5.   Under s. 40(2) of the Family Law Act, T.H. shall have the following parental responsibility: requesting and receiving from third parties health, education or other information respecting M.H. and C.H. pursuant to s. 41(j) of the Family Law Act.

6.   The primary residence of M.H. and C.H. shall be with A.T.

7.   T.H. shall have telephone, Skype, email or other form of electronic parenting time with M.H. and C.H. supervised by A.T., N.B., K.T. or any other available adult who is known to M.H. and C.H. and acceptable to the parties.  This parenting time is to occur at 6:00 p.m. on mutually agreed dates and only with the consent of M.H. and C.H. as determined exclusively by A.T. 

8.   For parenting time by telephone, T.H. is to initiate the calls and is to do so only to telephone number(s) provided to her by A.T. in writing in advance.

9.   For parenting time by email, T.H. shall be reached at [omitted for publication].

10. T.H.’s parenting time with the children shall not occur more than once per week in the first month following this order and twice per week in the second month following this order.

11. In the third month following this order, T.H. may have any form of parenting time with M.H. and C.H., including in person and unsupervised parenting time, as agreed to in the sole discretion of A.T. and subject to the consent of M.H. and C.H. as determined exclusively by A.T.

12. During her parenting time, T.H. shall not be under the influence of alcohol or any drug other than as prescribed for her by a physician.

13. During her parenting time, T.H. shall not allow the children to be exposed to any form of family violence as that term is defined in s. 1 of the Family Law Act.

14. During T.H.’s parenting time, R.M. shall not be present.

15. T.H. and A.T. will: (a) put the best interests of M.H. and C.H. before their own interests; (b) encourage the children to have a good relationship with the other and with the children’s other family members; and (c) speak to the children about the other and the children’s other family members in a positive and respectful manner.

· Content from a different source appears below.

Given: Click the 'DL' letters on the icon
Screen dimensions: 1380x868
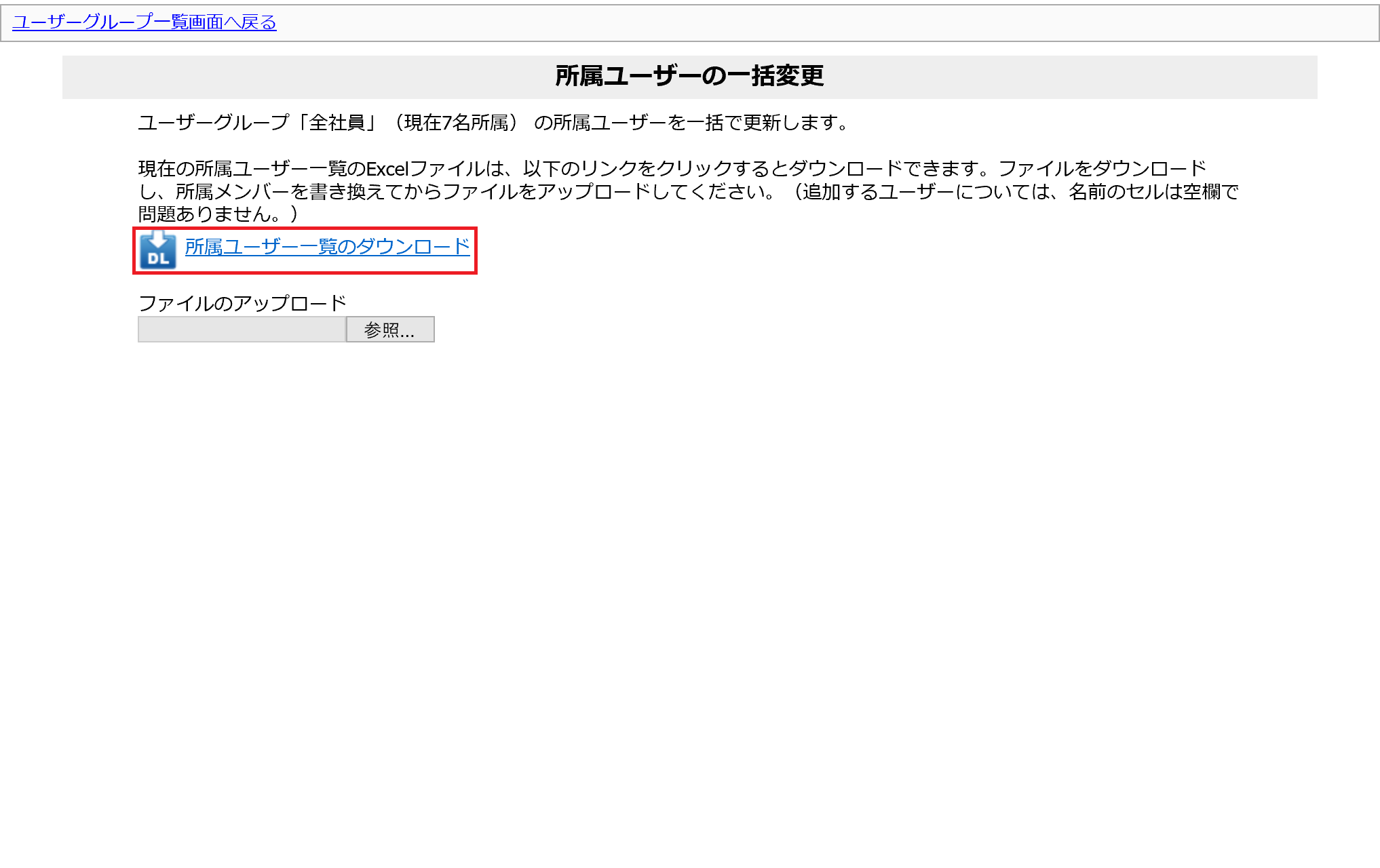Looking at the screenshot, I should click(x=158, y=259).
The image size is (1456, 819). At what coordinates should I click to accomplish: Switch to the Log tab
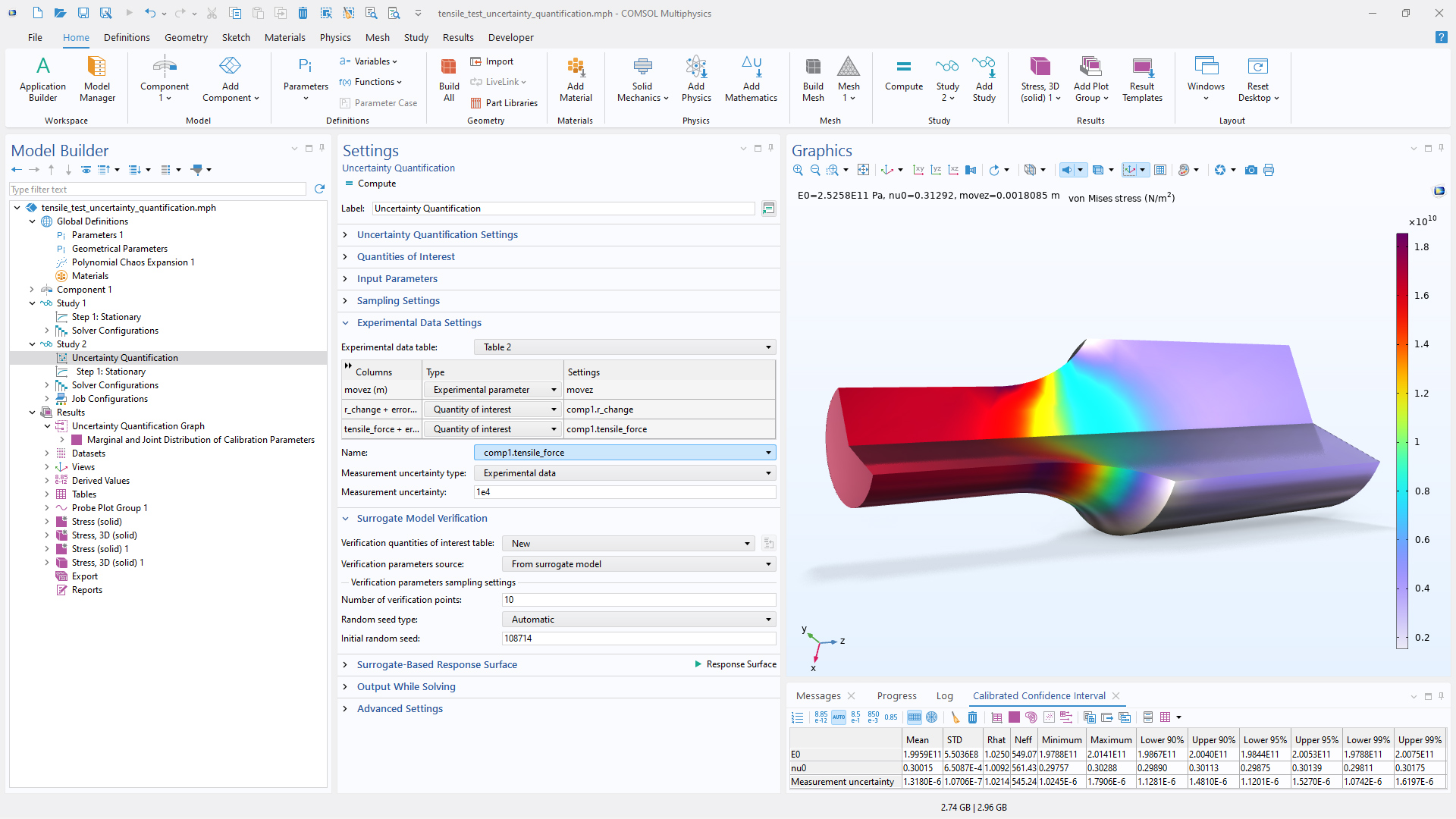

16. T.H. and A.T. will maintain polite and respectful communications with each other, refraining from any negative or hostile criticism, communication or argument.

17. T.H. and A.T. will not: (a) question M.H. and C.H. about the other or time spent with the other beyond simple conversational questions; (b) discuss with M.H. and C.H. any inappropriate adult, court or legal matters; or (c) blame, criticize or disparage the other to M.H. and C.H.

18. T.H. is found to be a resident of British Columbia and to have a gross annual income of $15,900.

19. T.H. will pay to A.T. the sum of $254 per month for the support of M.H. and C.H., commencing on May 1, 2017 and continuing on the first day of each and every month thereafter, for as long as M.H. and C.H. remain eligible for support under the Family Law Act or until further court order.

20. Commencing in 2018, for as long as M.H. and C.H. are eligible to receive child support under the Family Law Act, T.H. shall provide A.T. with: (a) copies of her income tax return for the previous year, including all attachments, not later than June 1st each year; and (b) copies of any Notice of Assessment or Reassessment provided to her by Canada Revenue Agency, immediately upon receipt.

21. If T.H. changes her mailing address, email address and/or telephone number, she shall immediately provide A.T. and the court with the new contact information.

22. The Judicial Case Manager shall schedule a one half day hearing before me in approximately six months’ time to review and, if warranted, revise the terms of this order.

[78]        I thank the parties for their respectful participation in the trial and look forward to seeing them at the review.  In the meantime, I wish the parties as well as M.H. and C.H. the best.